Wednesday, November 7, 2012
As the New York Times reports (see here), once again a trader has apparently taken an enormous bet with his employer's money and lost, thereby costing his employer, a small Connecticut brokerage firm, millions of dollars and threatening its continued existence. David Miller, described by the Times as a "journeyman" with a career that includes stints at some of Wall Street's less distinguished firms, bought roughly $1 billion of Apple stock hours before Apple was to announce its earnings for his employer Rochdale Securities in what the firm's president called an "unauthorized trade." When the announced earnings were below expectations, Apple's stock price fell and the firm was then forced to sell the securities at a considerable loss.

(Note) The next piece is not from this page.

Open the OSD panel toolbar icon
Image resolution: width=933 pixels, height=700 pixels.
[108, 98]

I have no idea whether Miller's trading was a calculated effort of his own to secure a huge gain for his employer and perhaps a corresponding large bonus for himself, an execution of a strategy approved by supervisors, a ministerial error resulting from a "fat finger" (as Rochdale has reportedly told potential financial rescuers) or something else. However, this situation, along with better-known recent examples of purportedly unauthorized trades which have caused massive losses (some of which, potentially at least, might eventually be borne by taxpayers) lead me to wonder whether there should be a criminal statute prohibiting "reckless" trading of other people's money. Many statutes, generally state, prohibit reckless behavior which causes, or just puts people at risk of, death or physical harm, including in New York reckless assault, reckless endangerment, and reckless driving. I wonder whether just as the law criminalizes reckless conduct which may cause physical harm, it should criminalize reckless conduct which may cause monetary harm. Such a statute might criminalize conduct when one "takes a substantial and unjustifiable risk in making trades with money other than his own and that such risk is a gross deviation from the standard of conduct a reasonable person would observe in that position." (Cf. N.Y. Penal Law Section 15.05).

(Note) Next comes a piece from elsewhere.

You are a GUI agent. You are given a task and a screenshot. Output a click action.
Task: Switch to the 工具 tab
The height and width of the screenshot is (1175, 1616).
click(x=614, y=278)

The bonus system which gives great incentives to hugely successful trading by one whose own funds are not put at risk (at least directly) and lesser disincentives to hugely unsuccessful trading encourages taking long-shots. Perhaps that is the way the markets should work. However, contrary to my visceral feeling that governments enact too many penal statutes, I believe a prohibition of reckless trading which results in severe financial loss might be worthy of consideration.